Totschlagargument „Erprobungsklausel“

Die erweiterte Produkt-Haftpflicht als Bestandteil der Betriebs-Haftpflicht-Versicherung für produzierende Unternehmen deckt bekanntlich bestimmte Schadensersatztatbestände aus gesetzlicher Haftung ab, die aus der Herstellung oder Lieferung mangelhafter Erzeugnisse oder Leistungen resultieren. Dies sind beispielsweise Weiterver- oder Weiterbearbeitungskosten sowie Austauschkosten.

Eine grundlegende Voraussetzung für die Übernahme der zugesagten Leistungen durch den Versicherer ist, dass zuvor kein Umstand eingetreten ist, unter dem gemäß der Versicherungspolice keine Leistungspflicht besteht (Ausschlusstatbestand).

Ein solcher Ausschlusstatbestand ist die so genannte „Erprobungsklausel / Experimentierklausel“.

Wachsende Bedeutung gewinnt diese Klausel für den Versicherungsschutz vor allem deshalb, weil durch den steigenden Druck der Märkte auf die Wirtschaft der Zwang zu kürzeren Produktzyklen, und damit auch zu kürzeren Erprobungsphasen steigt.

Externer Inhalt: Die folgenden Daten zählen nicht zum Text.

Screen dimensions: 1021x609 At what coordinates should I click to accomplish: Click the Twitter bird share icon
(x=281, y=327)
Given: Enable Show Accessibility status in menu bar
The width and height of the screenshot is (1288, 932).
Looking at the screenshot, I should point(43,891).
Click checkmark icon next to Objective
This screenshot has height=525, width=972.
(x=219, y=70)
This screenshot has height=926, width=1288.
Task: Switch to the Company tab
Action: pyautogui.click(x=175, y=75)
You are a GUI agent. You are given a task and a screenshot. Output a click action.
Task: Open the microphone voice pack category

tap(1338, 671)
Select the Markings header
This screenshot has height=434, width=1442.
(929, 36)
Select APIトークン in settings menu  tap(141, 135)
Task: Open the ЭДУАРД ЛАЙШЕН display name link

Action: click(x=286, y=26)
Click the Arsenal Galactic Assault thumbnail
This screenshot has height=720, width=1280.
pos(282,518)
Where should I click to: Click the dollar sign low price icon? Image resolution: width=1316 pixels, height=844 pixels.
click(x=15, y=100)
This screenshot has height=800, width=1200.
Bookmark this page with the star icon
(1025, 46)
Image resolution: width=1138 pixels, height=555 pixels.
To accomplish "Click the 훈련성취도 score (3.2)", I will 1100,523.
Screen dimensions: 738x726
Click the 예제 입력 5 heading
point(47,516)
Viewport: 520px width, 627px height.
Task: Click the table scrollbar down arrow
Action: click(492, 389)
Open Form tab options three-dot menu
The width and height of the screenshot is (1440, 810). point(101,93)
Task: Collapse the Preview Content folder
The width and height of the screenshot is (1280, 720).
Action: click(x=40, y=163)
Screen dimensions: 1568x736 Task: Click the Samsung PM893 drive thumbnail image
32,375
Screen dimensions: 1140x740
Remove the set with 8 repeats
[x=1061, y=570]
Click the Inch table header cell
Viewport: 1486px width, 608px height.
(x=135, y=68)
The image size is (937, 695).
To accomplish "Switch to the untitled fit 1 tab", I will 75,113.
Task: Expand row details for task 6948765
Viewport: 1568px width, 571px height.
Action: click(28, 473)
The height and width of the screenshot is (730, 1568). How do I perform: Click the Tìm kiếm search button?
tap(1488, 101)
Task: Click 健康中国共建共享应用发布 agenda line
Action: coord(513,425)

Daraus resultieren zunehmend Produktmängel, die in der Folge vermehrt zu Haftpflichtansprüchen führen.

Die tägliche Praxis zeigt uns leider, dass bei der Abwicklung von Haftpflicht-Schadenfällen diese Erprobungsklausel in der letzten Zeit von den Versicherern standardmäßig thematisiert und somit der Versicherungsschutz häufig verweigert wird.

Derzeit wird in Haftpflichtpolicen für die Erprobungsklausel eine mehr oder weniger gleichlautende Formulierung verwendet:

Ausgeschlossen sind „Ansprüche aus Sach- und Vermögensschäden durch Erzeugnisse, deren Verwendung oder Wirkung im Hinblick auf den konkreten Verwendungszweck nicht nach dem Stand von Wissenschaft und Technik oder in sonstiger Weise ausreichend erprobt waren“.

Die grundlegende Kernfrage bei Auseinandersetzungen mit den Versicherern über das Bestehen von Versicherungsschutz ist häufig, ob das Erzeugnis ausreichend erprobt war. Dabei ist zu klären, ob die Erprobungen im Hinblick auf den konkreten Einsatz des Produktes jeweils dem Stand von Wissenschaft und Technik, d. h. dem aktuellen, gesicherten Forschungsstand in einschlägigen wissenschaftlichen und technischen Kreisen, entsprachen. Nicht bei allen Produkten, insbesondere nicht bei exotischeren, existieren jedoch anerkannte Regeln der Technik und Wissenschaft zur Produkterprobung. Hier muss gegebenenfalls ein Gutachter klären, ob die Erprobung des Produkts ordnungsgemäß erfolgte.

Aus dieser Vorgabe folgt auch, dass das Produkt nicht nur bei der Markteinführung den Erkenntnissen der Praxis in Wissenschaft und Technik genügen muss; dieser Maßstab ist vielmehr auch bei der Neu- bzw. Weiterentwicklung des Produktes jeweils neu zu bestimmen und zu berücksichtigen. Versicherer argumentieren häufig damit, dass jeder Prototyp ausreichend zu erproben ist. Damit sind „Nachbauten“ nicht ohne weiteres als ausreichend erprobt anzusehen, nur weil ein ähnliches Produkt serienreif bereits am Markt ist. Nach einer Produktänderung, beispielsweise bei der Änderung einer Rezeptur, muss die Eignung für den vorgesehenen Verwendungszweck erneut – also wie bei einem Neuprodukt – getestet werden.

Zielrichtung hierbei ist, dass Hersteller das Entwicklungsrisiko ihrer Produkte und damit die Finanzierung der Entwicklung durch nachträgliche Erprobung nicht auf den Versicherer übertragen können. Das mit der Einführung von Innovationen verbundene Haftpflichtrisiko soll beim Produzenten verbleiben und ihn gleichzeitig zu einem verantwortungsvollen Umgang mit dem Risiko anhalten.

Der Versicherer hat grundsätzlich die unzureichende Produkterprobung zu beweisen, dem Versicherungsnehmer obliegt in einem Deckungsprozess dagegen die Beweislast für das Fehlen eines Funktionszusammenhanges oder eines bestimmungsgemäßen Einwirkens (fehlende Kausalität). Dabei muss darauf geachtet werden, die Produkterprobung ausreichend zu dokumentieren, denn eine unzureichende Dokumentation kann zu Gunsten des Versicherers zur Beweiserleichterung und sogar zu einer Beweislastumkehr führen.